### Tarea 1
Reproduce al pie de la letra el pasaje del texto sobre Julio Anguita que va desde "Con el fallecimiento" hasta "suscitó en vida.".
### Tarea 2
Según el texto sobre Julio Anguita, ¿en qué año nació Izquierda Unida?

### Sección del documento
Con el fallecimiento de Julio Anguita, la izquierda española ha perdido al que fue uno de sus mayores referentes. Para muchos, el referente. Unánimes han sido los reconocimientos a su honestidad y coherencia, incluso entre quienes fueron sus adversarios. Y casi unánime, también, el elogio a su labor como alcalde de Córdoba, ciudad a la que siempre quedará unida su figura. Pero, a partir de ahí, la valoración de su legado político suscita opiniones encontradas: tantas, como suscitó en vida.
Como Coordinador General de Izquierda Unida y Secretario General del PCE, inauguró una etapa de grandes esperanzas para la izquierda, pero también de grandes enfrentamientos y disensiones. Esperanzas que surgían de un desencanto previo: el de la desilusión que, para muchas personas de izquierdas, representaron las políticas del PSOE cuando este partido llegó por fin al poder. La OTAN, las (contra)reformas laborales, la reconversión industrial, el frenazo a la reforma agraria en Extremadura y Andalucía, las primeras privatizaciones de empresas públicas, los retrocesos en progresividad fiscal, el inicio de la burbuja inmobiliaria, la cultura del pelotazo… provocaron un enfrentamiento generalizado en todos los frentes entre los gobiernos de Felipe González y el conjunto de la izquierda social. Y en gran parte de ese descontento social nació Izquierda Unida en 1986.
Electoralmente, Anguita logró para Izquierda Unida recuperar el espacio catastróficamente perdido por Carrillo para el PCE, y en algún momento incluso mejorarlo. Sin embargo, las virulentas disensiones internas dentro de la organización, y el feroz acoso externo desde algunos importantes medios de comunicación como El País –desde donde se acuñó la teoría de “la pinza”, de una extraordinaria eficacia mediática–, frenaron drásticamente su crecimiento y originaron en su seno una gran inestabilidad; inestabilidad que no cesó cuando Julio Anguita dejó por motivos de salud sus cargos, sino que en los años sucesivos no hizo sino aumentar.

### Extracto de datos
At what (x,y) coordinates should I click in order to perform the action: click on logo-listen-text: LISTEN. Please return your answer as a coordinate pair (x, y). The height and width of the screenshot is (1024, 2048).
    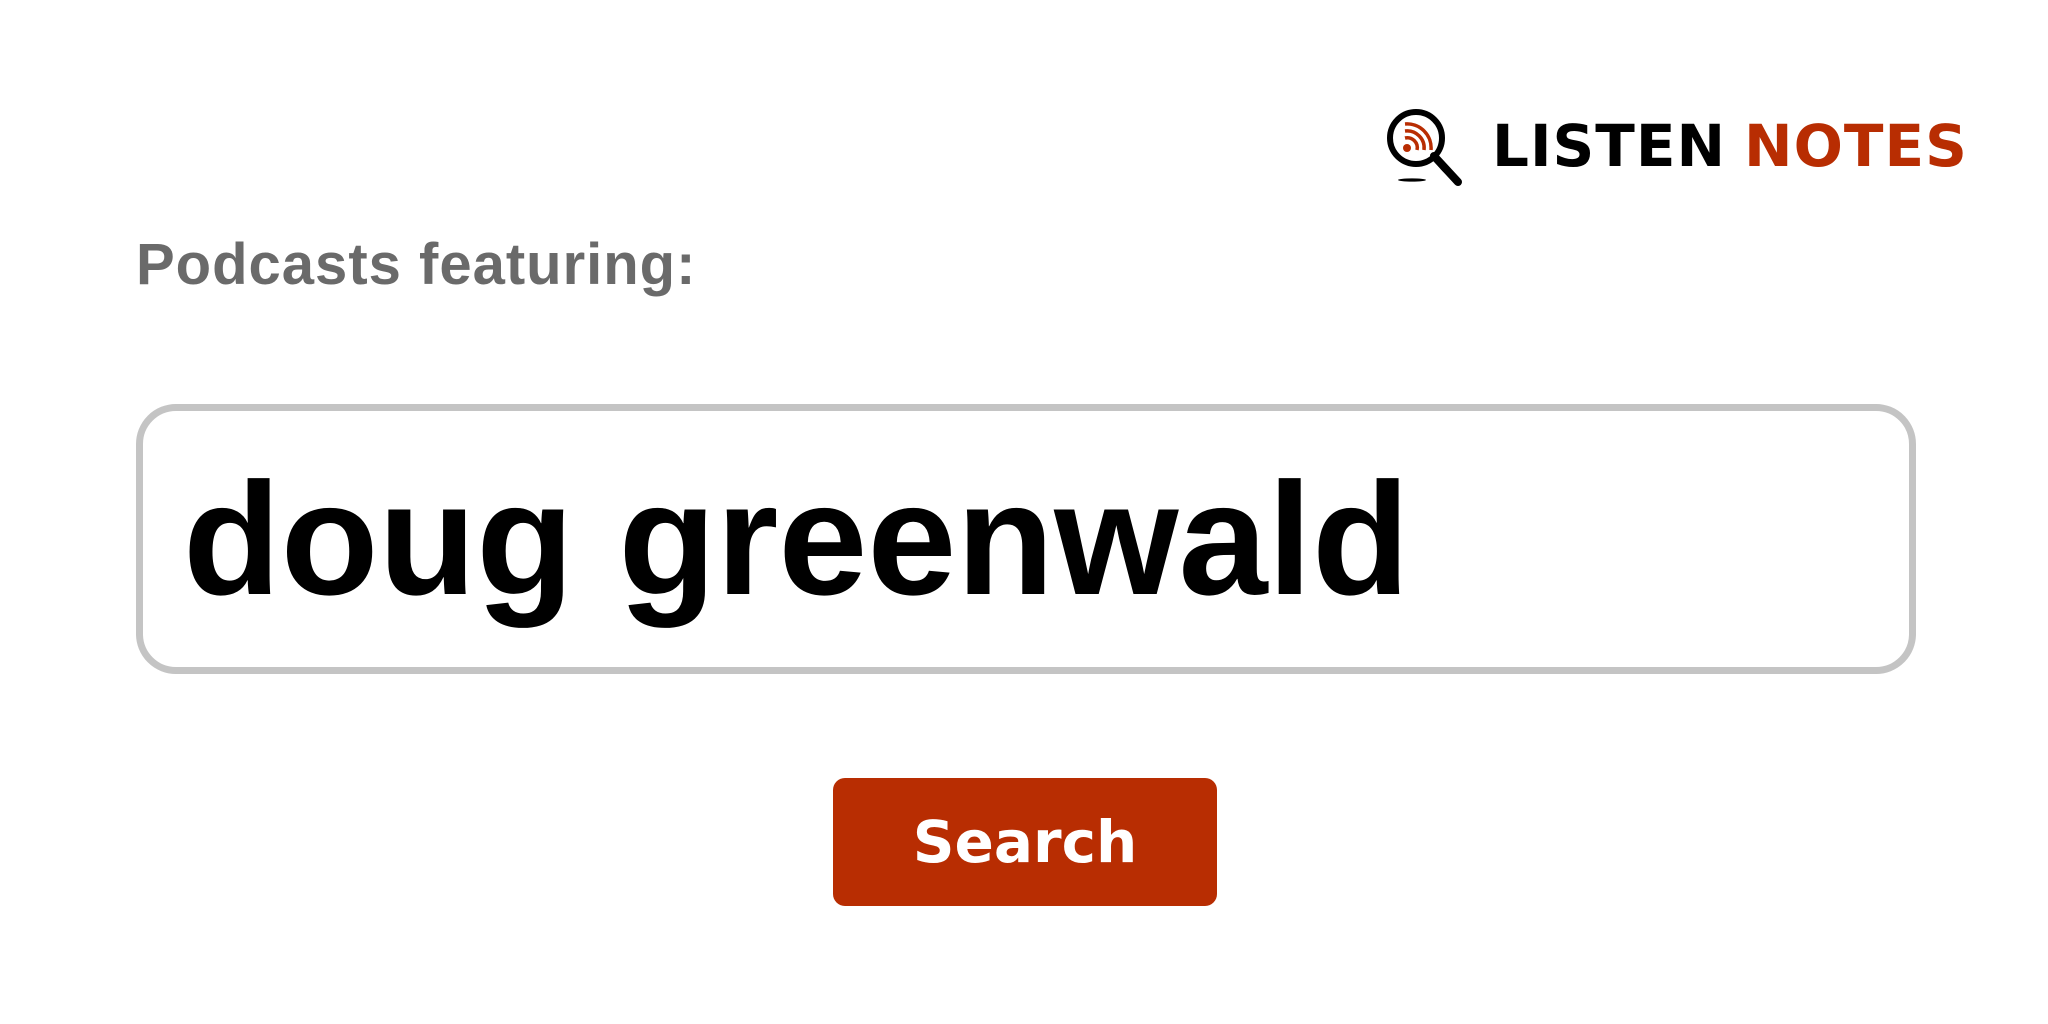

### Espacio de respuesta 1
Con el fallecimiento de Julio Anguita, la izquierda española ha perdido al que fue uno de sus mayores referentes. Para muchos, el referente. Unánimes han sido los reconocimientos a su honestidad y coherencia, incluso entre quienes fueron sus adversarios. Y casi unánime, también, el elogio a su labor como alcalde de Córdoba, ciudad a la que siempre quedará unida su figura. Pero, a partir de ahí, la valoración de su legado político suscita opiniones encontradas: tantas, como suscitó en vida.

### Espacio de respuesta 2
En 1986.